Neneng mengatakan, semula pihaknya hanya tahu bahwa pengembang PT Lippo Cikarang akan membangun proyek properti. Yusuf Taufik datang bersama Edy Suswanto ke rumah dinas Neneng. Dalam pertemuan itu, Edy Suswanto menyebutkan meminta Izin Pemanfaatan Penggunaan Tanah (IPPT) untuk proyek properti yang dibangun oleh PT Lippo Cikarang. Jadi saat itu belum ada nama Meikarta.

"Sebelum IPPT terbit, saya diberi uang tidak resmi Rp480 juta. Tapi pada waktu ketemu dengan pihak pengembang di rumah saya, kami belum tahu bahwa proyek itu brand-nya Meikarta. Saat itu mereka juga tidak membawa berkas, masih bicara saja. Mereka bilang mau bikin perumahan dan tidak ada pembicaraan soal uang," papar Neneng.

Sekitar April 2017, ujar Neneng, pengembang mengajukan berkas permohonan IPPT. Kemudian, berkas dibawa oleh dibawa oleh mantan Kabid Tata Ruang Badan Perencanaan Pembangunan Daerah (Bappeda) Kabupaten Bekasi Yusuf Taufik. Selanjutnya, berkas diteruskan oleh sekpri ke Dinas Perizinan Terpadu Satu Pintu (DPTSP) Kabupaten Bekasi. "Untuk perizinan itu, pihak pengembang menjanjikan uang Rp20 milar," ujar Neneng.

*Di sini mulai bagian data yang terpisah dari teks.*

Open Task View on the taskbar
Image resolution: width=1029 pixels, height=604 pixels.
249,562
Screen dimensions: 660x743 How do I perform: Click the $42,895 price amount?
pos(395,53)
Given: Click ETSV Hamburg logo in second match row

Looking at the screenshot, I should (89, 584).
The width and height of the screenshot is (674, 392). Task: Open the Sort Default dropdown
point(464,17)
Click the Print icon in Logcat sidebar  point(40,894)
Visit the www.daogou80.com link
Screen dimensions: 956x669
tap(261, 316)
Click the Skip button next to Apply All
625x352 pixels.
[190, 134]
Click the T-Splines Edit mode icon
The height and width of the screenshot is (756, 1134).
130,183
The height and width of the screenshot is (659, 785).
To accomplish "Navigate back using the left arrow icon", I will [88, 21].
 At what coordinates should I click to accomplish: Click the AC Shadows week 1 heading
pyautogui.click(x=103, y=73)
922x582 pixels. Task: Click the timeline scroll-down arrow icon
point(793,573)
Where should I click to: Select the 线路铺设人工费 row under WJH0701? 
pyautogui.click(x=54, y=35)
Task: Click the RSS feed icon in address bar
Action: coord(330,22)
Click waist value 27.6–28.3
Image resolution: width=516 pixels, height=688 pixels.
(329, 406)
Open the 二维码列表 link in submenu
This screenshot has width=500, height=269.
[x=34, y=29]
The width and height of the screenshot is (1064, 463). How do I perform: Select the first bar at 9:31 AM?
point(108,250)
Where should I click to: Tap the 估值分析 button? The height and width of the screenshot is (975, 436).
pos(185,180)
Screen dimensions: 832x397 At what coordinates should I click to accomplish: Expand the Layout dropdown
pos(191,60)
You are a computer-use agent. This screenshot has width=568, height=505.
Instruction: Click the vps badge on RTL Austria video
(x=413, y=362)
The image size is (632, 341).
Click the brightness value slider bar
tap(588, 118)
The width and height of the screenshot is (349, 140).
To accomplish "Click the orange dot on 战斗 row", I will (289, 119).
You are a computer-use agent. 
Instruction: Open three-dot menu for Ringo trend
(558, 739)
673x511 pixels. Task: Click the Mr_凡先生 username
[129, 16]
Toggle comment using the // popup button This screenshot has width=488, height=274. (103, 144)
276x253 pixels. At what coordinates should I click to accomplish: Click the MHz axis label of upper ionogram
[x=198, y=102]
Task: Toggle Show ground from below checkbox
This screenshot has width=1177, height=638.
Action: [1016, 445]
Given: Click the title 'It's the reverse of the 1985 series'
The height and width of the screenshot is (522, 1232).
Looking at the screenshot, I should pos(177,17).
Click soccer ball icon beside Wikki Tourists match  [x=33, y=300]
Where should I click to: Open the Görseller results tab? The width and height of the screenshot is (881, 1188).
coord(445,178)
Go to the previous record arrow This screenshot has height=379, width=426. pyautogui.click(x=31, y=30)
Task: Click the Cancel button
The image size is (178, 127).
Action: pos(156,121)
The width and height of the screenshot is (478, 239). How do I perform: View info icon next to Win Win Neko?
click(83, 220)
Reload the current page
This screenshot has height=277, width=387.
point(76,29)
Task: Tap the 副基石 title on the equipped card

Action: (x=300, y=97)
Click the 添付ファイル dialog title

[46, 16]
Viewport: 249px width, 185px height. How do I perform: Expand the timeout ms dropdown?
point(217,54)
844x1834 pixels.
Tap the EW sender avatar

Neneng menuturkan, setelah melalui analisa DPTSP, dari total luas lahan yang diajukan IPPT, hanya lahan seluas 84,6 hektare yang sesuai tata ruang. Selanjutnya, terbit IPPT dan ditandatangani oleh Bupati. "Dua bulan kemudian saya dikirimi uang secara bertahap. Pertama Rp2,5 miliar. Kemudian Rp1 miliar, Rp1,5 miliar, sampai total Rp10 miliar. Saya memang salah," tutur dia.

JPU kemudian menanyakan, apakah Badan Pertanahan Nasional (BPN) Kabupaten Bekasi dilibatkan dalam penerbitan IPPT proyek Meikarta? Neneng mengaku tidak tahu. "Saya kurang tahu. Sebab IPPT diproses oleh DPTSP. Saya hanya terima berkas sudah jadi dan menandatanganinya," kata Neneng.

Lalu JPU mencecar Neneng terkait launching dan iklan besar-besaran proyek properti Meikarta. "Ya saya tahu. Iklan dan launching secara besar-besaran di TV dan media lain," ujar Neneng.

Jaksa melanjutkan, berarti saat launching dan iklan itu proyek Meikarta belum mengantongi Izin Mendirikan Bangunan (IMB)? "Iya, belum, tapi baru punya IPPT," ujar Neneng.

"Apakah IPPT merupakan syarat untuk mendapatkan IMB?" tanya JPU. "Ya. IPPT itu untuk melihat lokasi proyek sesuai tata ruang atau tidak. Jadi untuk dapat IMB, harus punya IPPT," kata Neneng.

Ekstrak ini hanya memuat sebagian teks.